── DOCUMENT SECTION

Iraq’s ambassador to the Philippines called on Tuesday for the Philippines to lift its travel ban to Iraq, saying Filipinos can benefit by taking part in the reconstruction of the war-damaged country.
Ambassador Wadee Al-Batti was reacting to a recent reiteration by the Philippine government of a travel and workers’ deployment ban to high-risk countries like Iraq, Afghanistan, Nigeria, Lebanon, Jordan and Somalia, said the report from Associated Press.
He said peace and order has greatly improved in Iraq since the Philippines first imposed the ban in 2004, but that no country can guarantee against terrorist attacks.
There are now some 50 embassies in Baghdad and not all of them are located in the Green Zone, an indication of the better security situation there, Al-Batti said.
“I see the ban as a hindrance which limits our potential … and doesn’t allow the relationship between Iraq and the Philippines to go to a new level,” Al-Batti told reporters.
He said Iraq is now an open country offering many opportunities, including a demand for more than 3 million houses, thousands of schools and more than 100 hospitals.
The Philippines banned its citizens from working in Iraq in July 2004 after insurgents abducted and threatened to behead Filipino truck driver Angelo dela Cruz. He was released after then President Gloria Macapagal Arroyo agreed to withdraw the Philippines’ small military contingent in Iraq — a decision strongly criticized by Washington and other coalition allies.
Some 4,000 Filipinos, mostly workers in U.S. bases, remain in Iraq after they were allowed last year by the Manila government to finish their contracts, Philippine special envoy to the Middle East, Roy Cimatu, told The Associated Press.
“The Philippines values opportunities for Filipino labor in overseas markets, and an interagency committee will take up the work opportunities opening up in Iraq,” Department of Foreign Affairs spokesman Eduardo Malaya said. Ensuring workers’ security and welfare will be among the considerations taken, he added.

────

PROBLEM TO SOLVE:
According to the article on Iraq's call for the Philippines to lift its travel ban, how many embassies are now in Baghdad?

── DATA FOR ANALYSIS

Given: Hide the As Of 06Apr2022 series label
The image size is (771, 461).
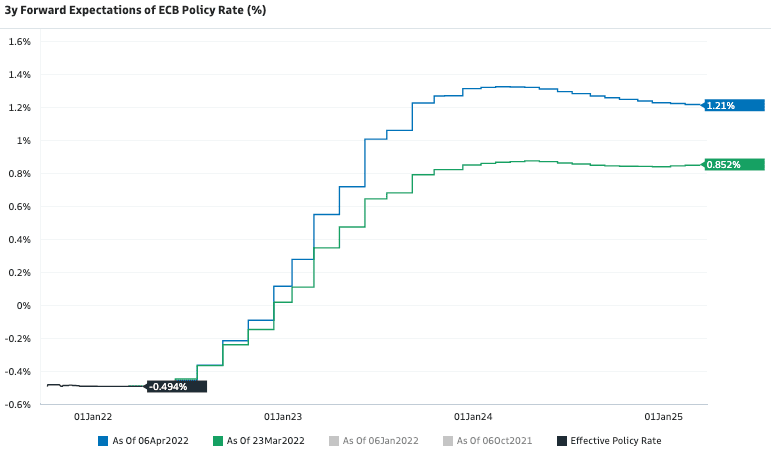Looking at the screenshot, I should pyautogui.click(x=151, y=440).
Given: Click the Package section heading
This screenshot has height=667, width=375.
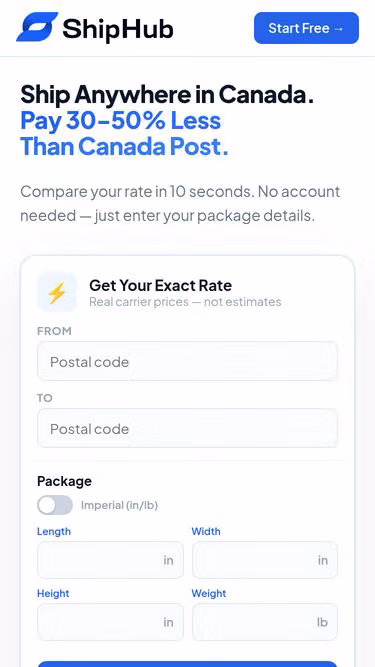Looking at the screenshot, I should coord(64,481).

────

RESPONSE:
There are now some 50 embassies in Baghdad.